** Recorded data follows **

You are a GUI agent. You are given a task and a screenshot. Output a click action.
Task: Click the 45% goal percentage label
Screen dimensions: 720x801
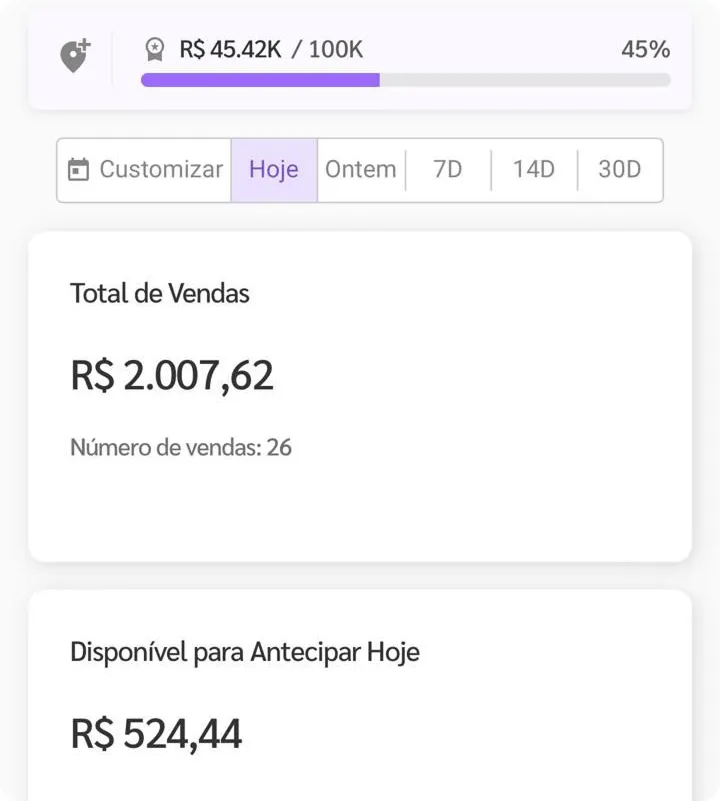point(645,49)
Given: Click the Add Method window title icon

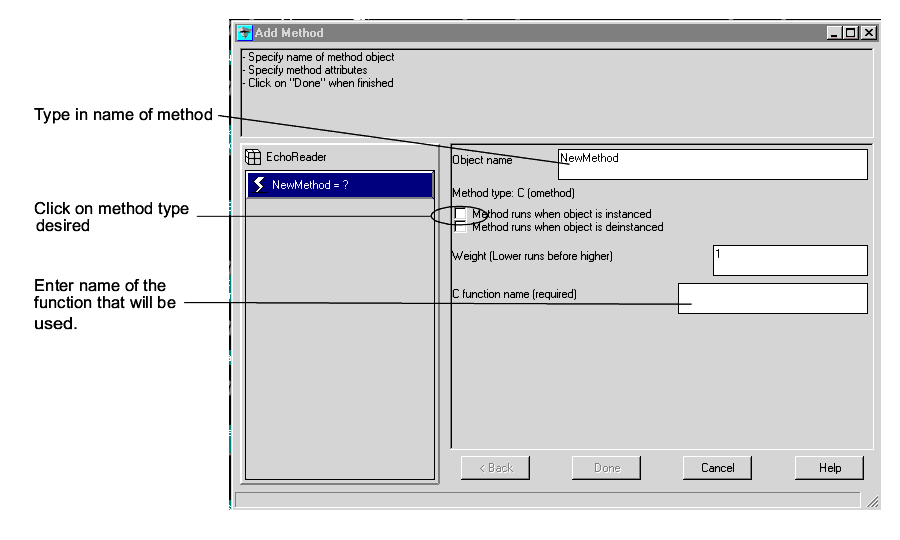Looking at the screenshot, I should [x=243, y=33].
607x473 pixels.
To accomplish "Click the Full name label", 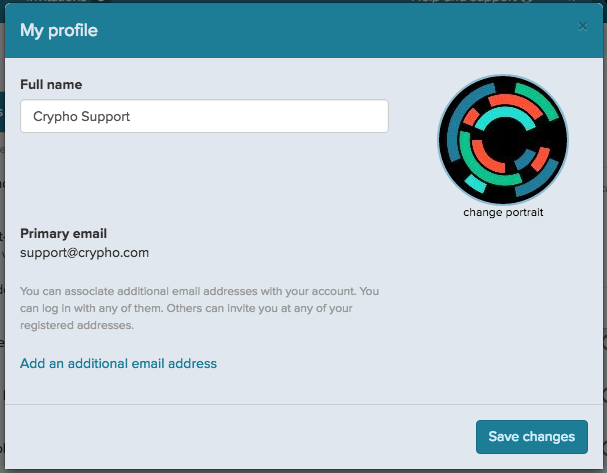I will 51,84.
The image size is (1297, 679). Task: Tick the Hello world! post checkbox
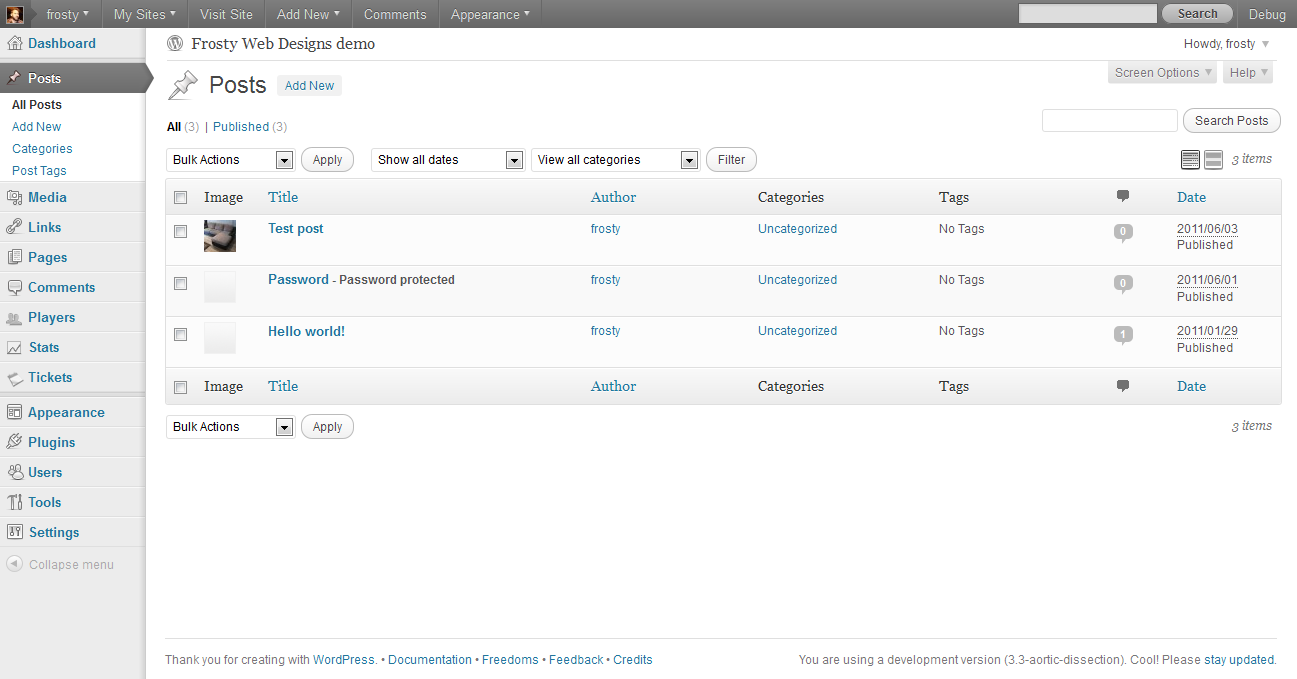click(x=180, y=334)
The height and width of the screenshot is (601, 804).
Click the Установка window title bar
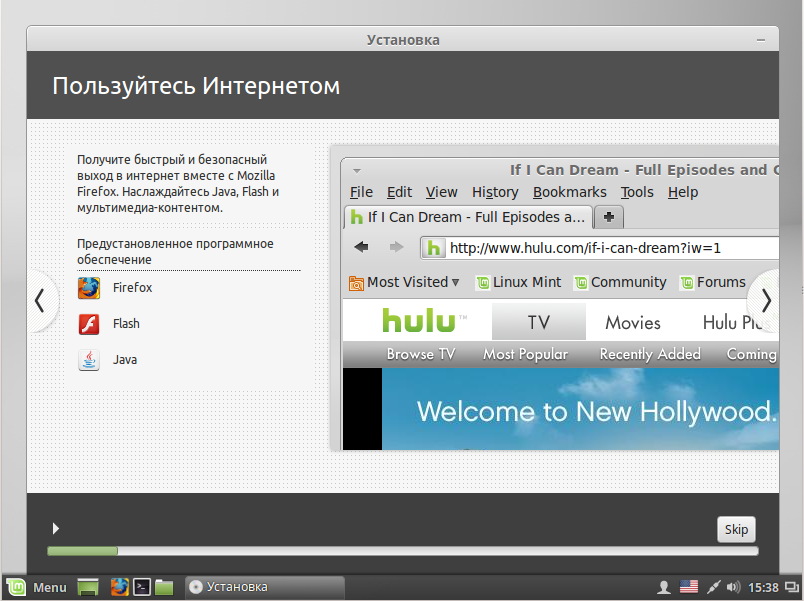(x=402, y=40)
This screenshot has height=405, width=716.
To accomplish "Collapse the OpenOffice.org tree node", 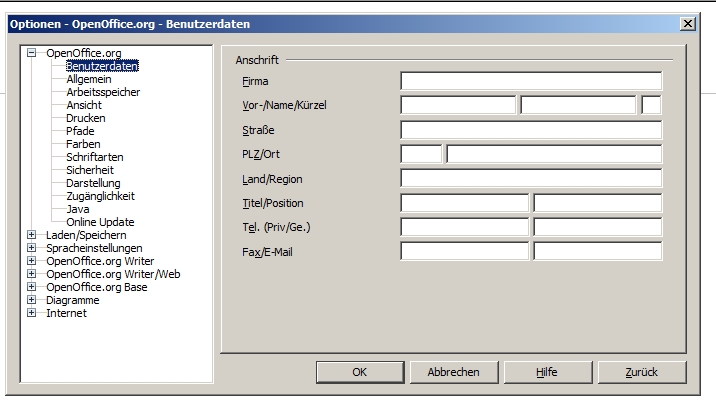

** End of Recorded data **

(Work task): Return the lines exactly, from the one containing "This screenshot has height=405, width=716." through the last line above, including both ends and excluding every picture.

(Response area):
This screenshot has height=405, width=716.
To accomplish "Collapse the OpenOffice.org tree node", 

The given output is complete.